### Your goal
Starting at the beginning of the records and running through the line with "If you like", write out only those lines again, replacing "Jobs" with "Careers" and keeping everything else the same.

== Information provided ==

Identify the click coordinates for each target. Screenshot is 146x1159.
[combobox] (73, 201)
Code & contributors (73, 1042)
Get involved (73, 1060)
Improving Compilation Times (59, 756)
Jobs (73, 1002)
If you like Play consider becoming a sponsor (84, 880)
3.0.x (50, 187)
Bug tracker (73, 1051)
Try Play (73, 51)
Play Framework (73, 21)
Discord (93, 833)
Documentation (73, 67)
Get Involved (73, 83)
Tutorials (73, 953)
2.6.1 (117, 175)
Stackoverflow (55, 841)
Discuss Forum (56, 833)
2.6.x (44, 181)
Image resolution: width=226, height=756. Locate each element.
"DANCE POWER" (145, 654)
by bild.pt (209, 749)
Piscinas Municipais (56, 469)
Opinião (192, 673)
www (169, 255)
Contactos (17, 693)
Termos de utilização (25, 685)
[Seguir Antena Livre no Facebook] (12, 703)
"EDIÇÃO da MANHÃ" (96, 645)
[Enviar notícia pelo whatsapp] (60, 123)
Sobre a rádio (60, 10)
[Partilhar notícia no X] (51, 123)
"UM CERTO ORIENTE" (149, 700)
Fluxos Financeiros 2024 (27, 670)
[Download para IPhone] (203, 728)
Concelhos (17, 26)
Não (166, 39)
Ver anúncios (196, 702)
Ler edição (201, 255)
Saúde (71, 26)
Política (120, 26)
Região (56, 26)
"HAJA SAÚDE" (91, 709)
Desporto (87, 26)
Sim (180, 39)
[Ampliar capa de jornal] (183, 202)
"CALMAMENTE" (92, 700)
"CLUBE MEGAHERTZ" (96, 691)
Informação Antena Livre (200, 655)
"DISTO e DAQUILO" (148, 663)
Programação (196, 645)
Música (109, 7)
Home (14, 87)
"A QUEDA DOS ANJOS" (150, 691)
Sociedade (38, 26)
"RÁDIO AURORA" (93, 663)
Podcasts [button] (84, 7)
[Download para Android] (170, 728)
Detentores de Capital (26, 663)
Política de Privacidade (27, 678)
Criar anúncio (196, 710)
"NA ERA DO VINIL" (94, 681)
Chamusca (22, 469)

===

### Written solution
Identify the click coordinates for each target. Screenshot is 146x1159.
[combobox] (73, 201)
Code & contributors (73, 1042)
Get involved (73, 1060)
Improving Compilation Times (59, 756)
Careers (73, 1002)
If you like Play consider becoming a sponsor (84, 880)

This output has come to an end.